» Request
Find every line in the items below that contains the word "beside", and copy each such line.
━━━ Raw data ━━━
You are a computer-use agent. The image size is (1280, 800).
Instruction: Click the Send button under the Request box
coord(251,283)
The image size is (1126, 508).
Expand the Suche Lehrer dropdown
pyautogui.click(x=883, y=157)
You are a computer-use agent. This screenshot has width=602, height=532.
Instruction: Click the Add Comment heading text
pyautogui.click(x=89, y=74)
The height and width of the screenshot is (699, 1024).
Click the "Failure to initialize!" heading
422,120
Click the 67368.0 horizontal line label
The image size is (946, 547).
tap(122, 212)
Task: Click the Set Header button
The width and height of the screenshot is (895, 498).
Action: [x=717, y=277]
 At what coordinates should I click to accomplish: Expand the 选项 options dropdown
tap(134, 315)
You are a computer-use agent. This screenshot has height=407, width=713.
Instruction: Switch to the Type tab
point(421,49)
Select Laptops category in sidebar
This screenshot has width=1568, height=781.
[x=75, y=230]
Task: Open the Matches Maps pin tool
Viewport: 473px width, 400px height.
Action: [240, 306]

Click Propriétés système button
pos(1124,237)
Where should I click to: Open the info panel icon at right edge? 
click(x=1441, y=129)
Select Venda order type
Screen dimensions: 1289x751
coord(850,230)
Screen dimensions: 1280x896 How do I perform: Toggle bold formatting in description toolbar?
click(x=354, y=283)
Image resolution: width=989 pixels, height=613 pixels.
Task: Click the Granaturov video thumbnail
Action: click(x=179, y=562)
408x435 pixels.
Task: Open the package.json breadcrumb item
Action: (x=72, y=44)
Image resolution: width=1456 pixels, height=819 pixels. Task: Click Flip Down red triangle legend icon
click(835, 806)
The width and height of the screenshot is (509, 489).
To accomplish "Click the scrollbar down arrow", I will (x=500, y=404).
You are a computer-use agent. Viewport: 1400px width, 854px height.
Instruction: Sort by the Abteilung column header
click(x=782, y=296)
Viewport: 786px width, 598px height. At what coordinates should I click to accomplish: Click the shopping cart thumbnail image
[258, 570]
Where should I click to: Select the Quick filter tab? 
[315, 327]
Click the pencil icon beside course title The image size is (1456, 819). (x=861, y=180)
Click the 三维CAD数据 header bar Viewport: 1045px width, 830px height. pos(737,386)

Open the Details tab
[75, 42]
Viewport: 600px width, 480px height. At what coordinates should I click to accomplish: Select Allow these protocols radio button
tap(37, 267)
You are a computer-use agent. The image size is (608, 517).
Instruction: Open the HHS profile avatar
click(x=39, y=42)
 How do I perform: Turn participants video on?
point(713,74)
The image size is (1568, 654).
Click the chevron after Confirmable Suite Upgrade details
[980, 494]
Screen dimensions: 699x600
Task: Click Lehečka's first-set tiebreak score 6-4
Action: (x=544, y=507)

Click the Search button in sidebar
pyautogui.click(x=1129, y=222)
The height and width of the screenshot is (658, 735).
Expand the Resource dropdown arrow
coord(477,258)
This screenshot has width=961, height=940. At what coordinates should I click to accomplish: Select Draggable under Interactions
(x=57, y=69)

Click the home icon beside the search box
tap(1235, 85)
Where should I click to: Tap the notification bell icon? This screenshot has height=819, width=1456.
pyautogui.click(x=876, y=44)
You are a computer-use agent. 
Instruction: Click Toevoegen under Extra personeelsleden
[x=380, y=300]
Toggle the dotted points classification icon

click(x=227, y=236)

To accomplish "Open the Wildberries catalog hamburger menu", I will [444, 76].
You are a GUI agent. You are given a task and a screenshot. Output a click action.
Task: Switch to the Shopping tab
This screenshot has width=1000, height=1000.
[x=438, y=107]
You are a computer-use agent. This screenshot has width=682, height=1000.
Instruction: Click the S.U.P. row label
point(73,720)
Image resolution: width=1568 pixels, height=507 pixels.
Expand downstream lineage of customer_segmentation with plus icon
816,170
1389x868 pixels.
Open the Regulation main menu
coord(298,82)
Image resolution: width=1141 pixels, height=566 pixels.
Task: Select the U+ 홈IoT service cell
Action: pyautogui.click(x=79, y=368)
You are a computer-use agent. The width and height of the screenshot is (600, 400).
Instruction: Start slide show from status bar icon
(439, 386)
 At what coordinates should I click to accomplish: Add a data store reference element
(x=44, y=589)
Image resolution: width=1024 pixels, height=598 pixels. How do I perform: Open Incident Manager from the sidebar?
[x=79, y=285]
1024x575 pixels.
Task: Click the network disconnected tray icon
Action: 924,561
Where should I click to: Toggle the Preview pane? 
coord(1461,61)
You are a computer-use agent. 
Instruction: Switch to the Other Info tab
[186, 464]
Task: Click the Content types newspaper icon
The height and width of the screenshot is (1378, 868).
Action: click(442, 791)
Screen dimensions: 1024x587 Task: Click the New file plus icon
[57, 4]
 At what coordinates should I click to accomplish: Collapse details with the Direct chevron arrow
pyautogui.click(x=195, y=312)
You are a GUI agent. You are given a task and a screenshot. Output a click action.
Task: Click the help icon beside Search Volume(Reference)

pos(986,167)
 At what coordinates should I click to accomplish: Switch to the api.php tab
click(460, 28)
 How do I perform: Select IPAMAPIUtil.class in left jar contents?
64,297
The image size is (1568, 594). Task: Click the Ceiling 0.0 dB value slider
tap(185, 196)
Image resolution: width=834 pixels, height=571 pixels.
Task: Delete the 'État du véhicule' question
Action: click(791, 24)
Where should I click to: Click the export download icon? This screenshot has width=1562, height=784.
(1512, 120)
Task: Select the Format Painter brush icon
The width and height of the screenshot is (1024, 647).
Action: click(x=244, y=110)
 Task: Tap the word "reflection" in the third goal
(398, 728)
━━━
» Response
Click the pencil icon beside course title The image size is (1456, 819). (x=861, y=180)
Click the home icon beside the search box
Task: Click the help icon beside Search Volume(Reference)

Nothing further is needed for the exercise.